A WIDOW has criticised the Ministry of Defence after it started a legal battle to block compensation payments to nuclear test veterans.

Sheila Gray’s husband, Frank, died of cancer in 1992, 40 years after he witnessed nuclear bomb testing in the Monte Bello islands off the West Australian coast.

Mrs Gray, 72, from Billingham, near Stockton, has campaigned for years to get successive British governments to accept responsibility for the illnesses that have affected the servicemen and their families.

“My husband was never interested in winning compensation,”

she said. “All he ever wanted was somebody to accept responsibility for what happened and to say sorry.

“Frank was invalided out of the Marines two months after he took part in the testing because his hair and teeth started falling out – to me that is pretty clear evidence.

“The Government’s continual attempts to block the campaign really annoys me, they are always coming up with more and more excuses.”

Mrs Gray, who is in poor health, helped establish the British Nuclear Test Veterans Association, which is fighting the High Court case.

About 1,000 veterans from all three armed services are claiming hundreds of millions of pounds in damages for injuries ranging from skin conditions to cancer.

The ministry said the Limitation Act 1980 provides a “time bar” which prevents veterans from launching claims outside a set period of time after they became aware that they had a valid claim.

Benjamin Browne, QC, speaking for the servicemen who took part in the programme in the South Pacific, said that the Government had satisfied itself as to the validity of the Rowland study of a small group of New Zealand test veterans, which proved that most, if not all of them, suffered genetic effects due to radiation exposure.

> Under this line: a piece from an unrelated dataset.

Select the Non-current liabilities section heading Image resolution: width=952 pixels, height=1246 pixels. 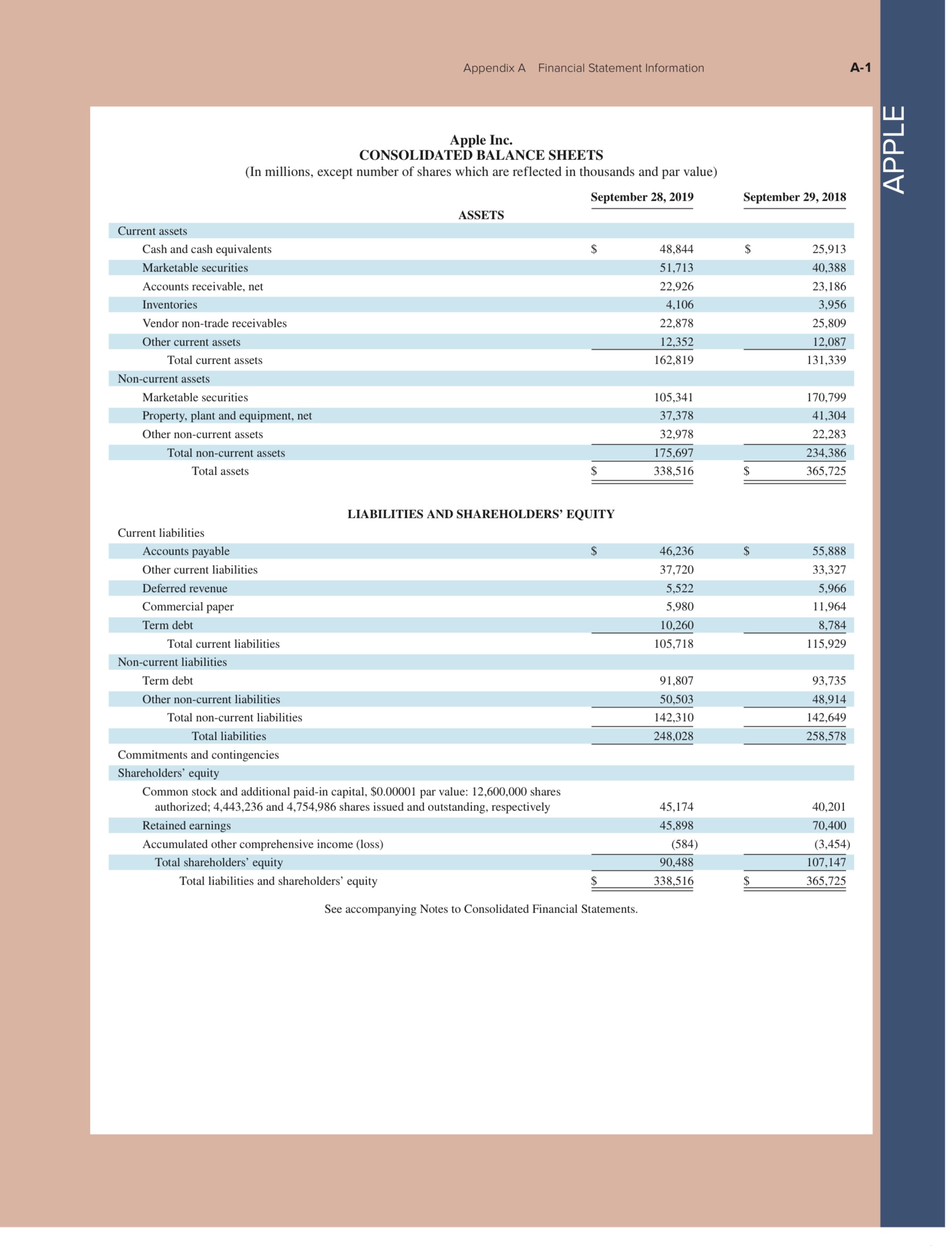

An expert at the world’s oldest and largest radiological research laboratory, in the US, who was the principal investigator for the US government in this field, said studies on the Japanese bomb survivors and others showed that exposure to radiation at the levels demonstrated by the Rowland study substantially increased the incidence of cancer and cancer mortality.

Denis Shaw, from Grosmont, near Whitby, and Tommy Wilson, from Benwell, Newcastle, are also involved in the claim.

The hearing to assess whether the claims are barred by the Limitation Act is due to last three weeks.